Saved data entries:
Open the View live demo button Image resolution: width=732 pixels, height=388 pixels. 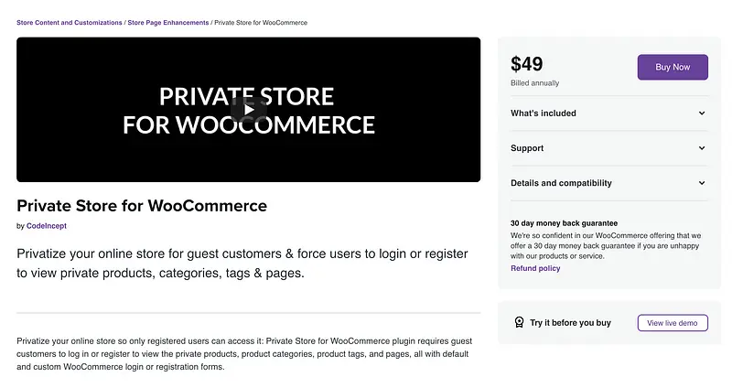click(x=673, y=323)
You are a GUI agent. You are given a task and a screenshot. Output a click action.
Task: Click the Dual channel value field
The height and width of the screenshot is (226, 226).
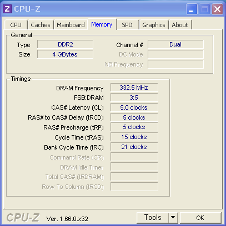pos(175,44)
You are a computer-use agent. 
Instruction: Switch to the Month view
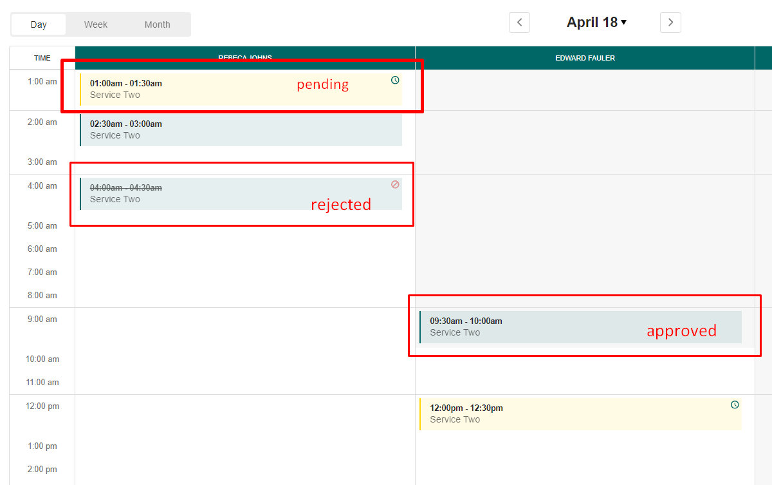[158, 24]

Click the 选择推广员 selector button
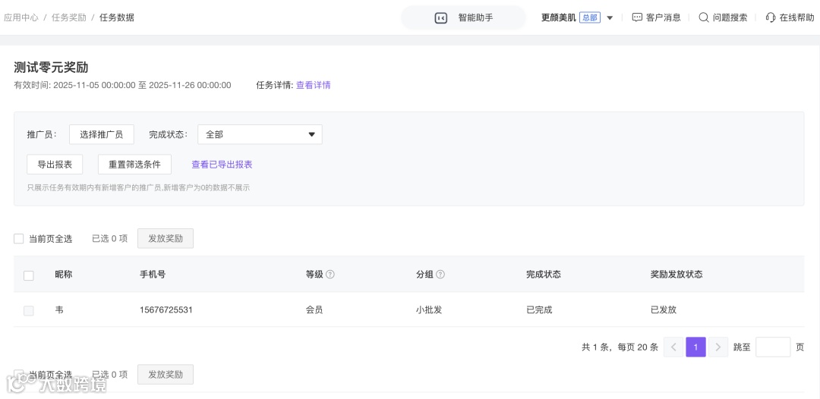click(102, 134)
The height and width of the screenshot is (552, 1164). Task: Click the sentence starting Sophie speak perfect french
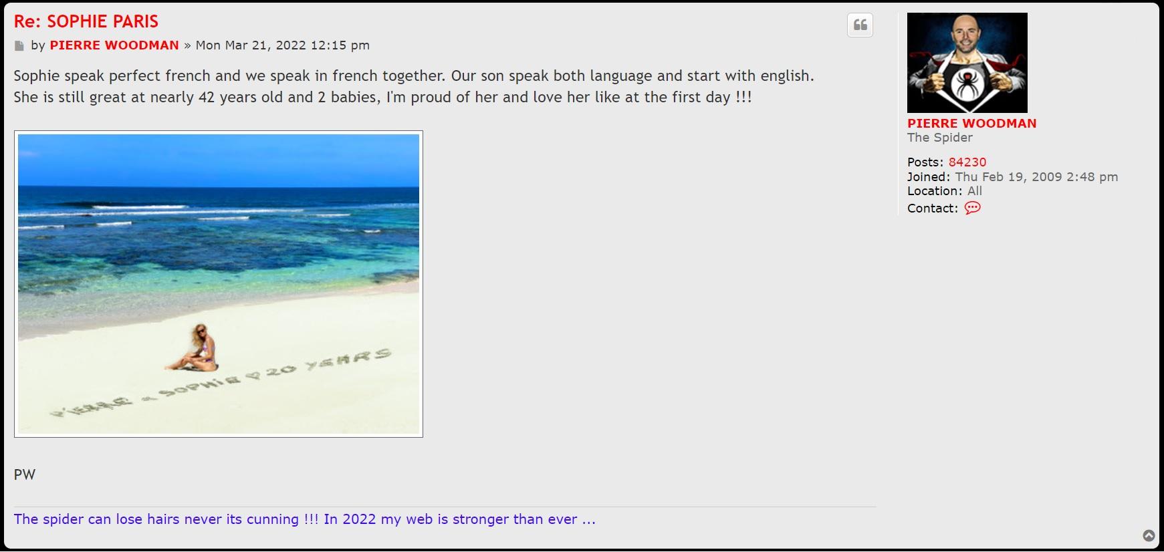click(414, 76)
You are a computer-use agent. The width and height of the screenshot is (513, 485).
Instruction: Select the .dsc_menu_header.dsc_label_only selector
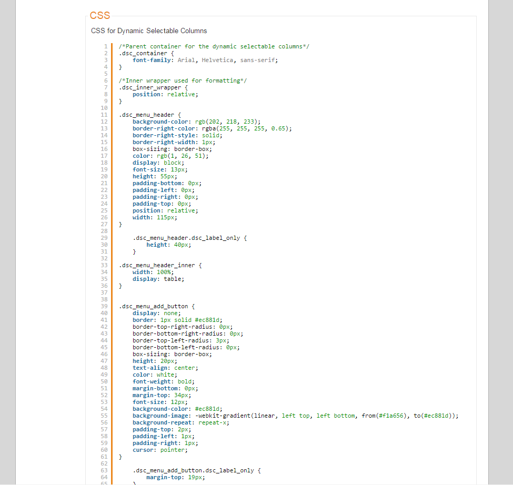pos(189,238)
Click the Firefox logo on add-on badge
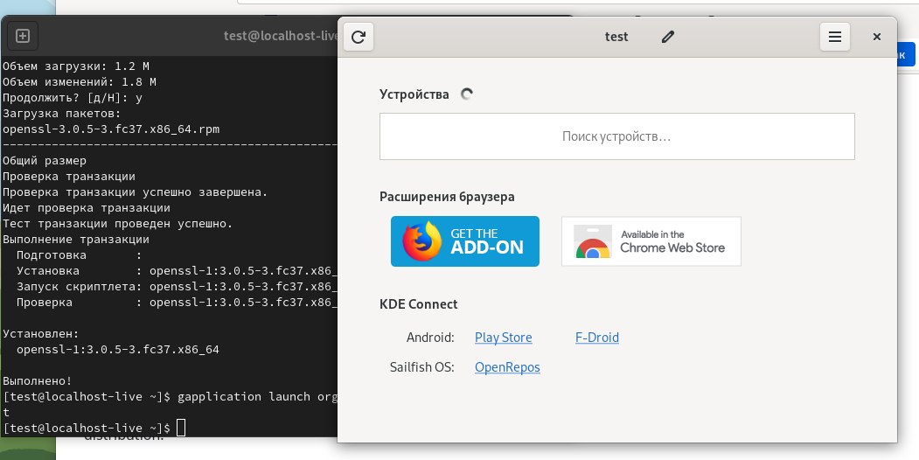The image size is (919, 460). click(421, 240)
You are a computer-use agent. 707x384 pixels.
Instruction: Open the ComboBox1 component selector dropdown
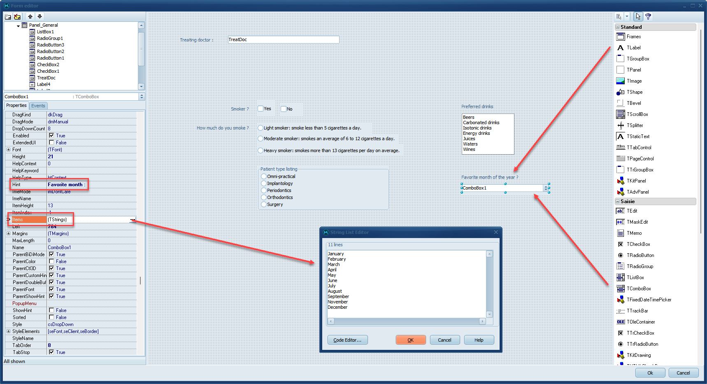(x=142, y=97)
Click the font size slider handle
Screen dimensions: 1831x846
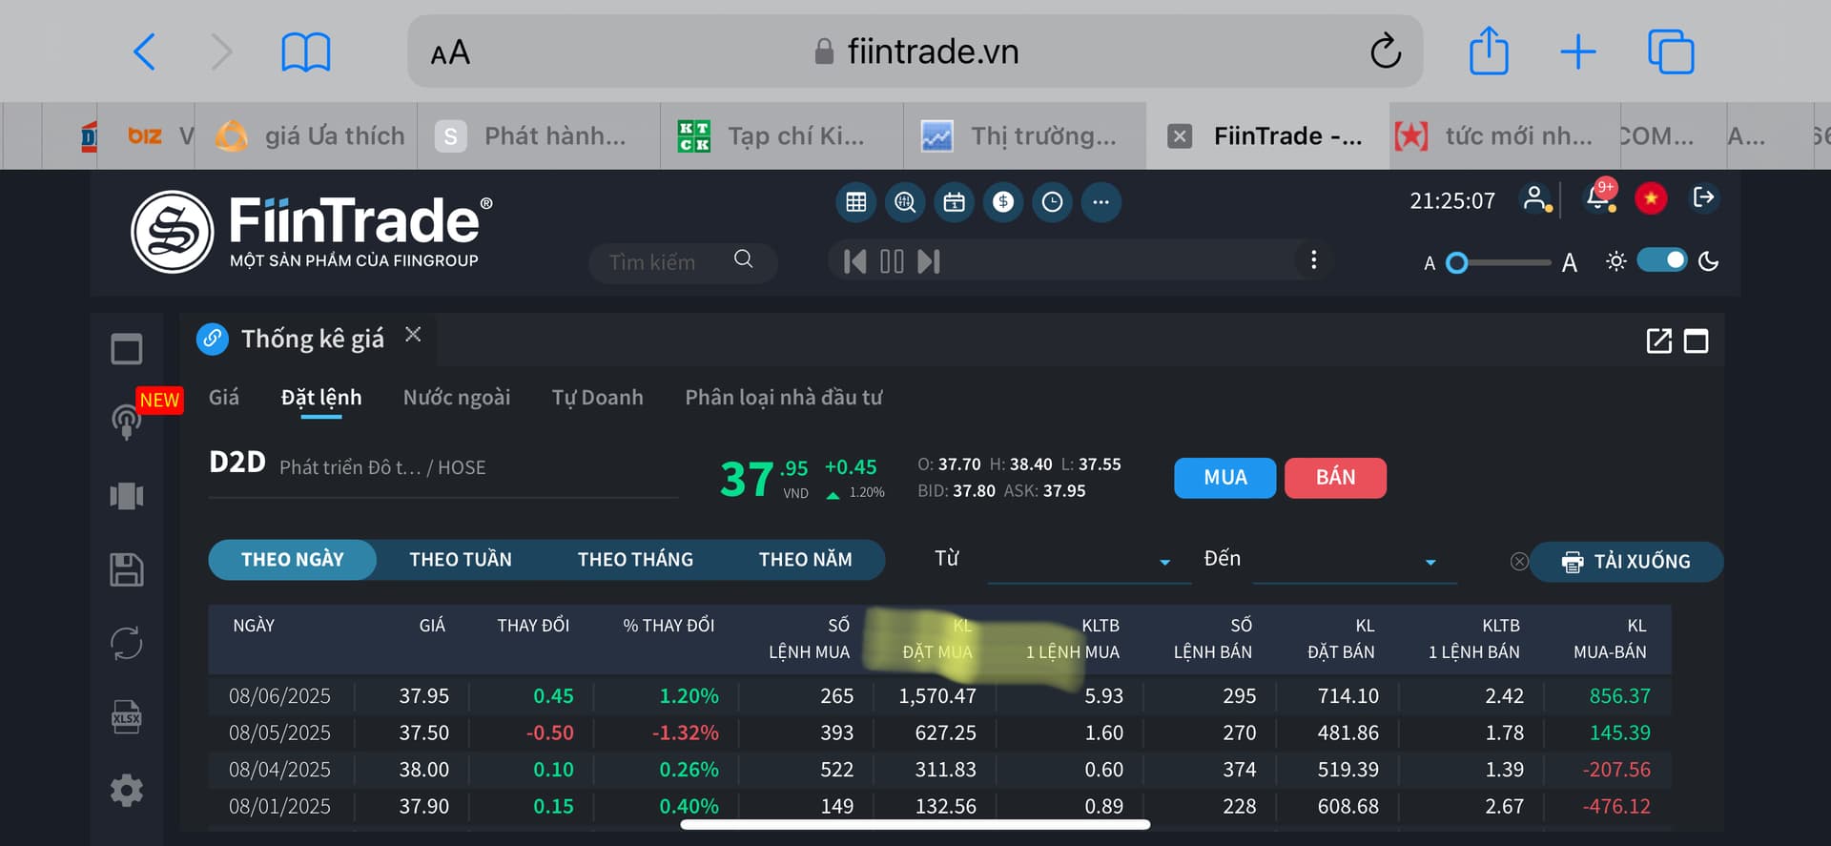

» Task objective:
A verbatim copy is needed of the lines running from the line with "Click the 选择推广员 selector button" to the end of the data above, both included. Keep the pictures out of it.

» Written answer:
Click the 选择推广员 selector button
click(102, 134)
The height and width of the screenshot is (552, 1164). Task: Click the sentence starting Sophie speak perfect french
click(414, 76)
You are a computer-use agent. The width and height of the screenshot is (513, 485).
Instruction: Select the .dsc_menu_header.dsc_label_only selector
pos(189,238)
Click the Firefox logo on add-on badge
The image size is (919, 460). click(421, 240)
You are a computer-use agent. 707x384 pixels.
Instruction: Open the ComboBox1 component selector dropdown
(x=142, y=97)
Click the font size slider handle
Screen dimensions: 1831x846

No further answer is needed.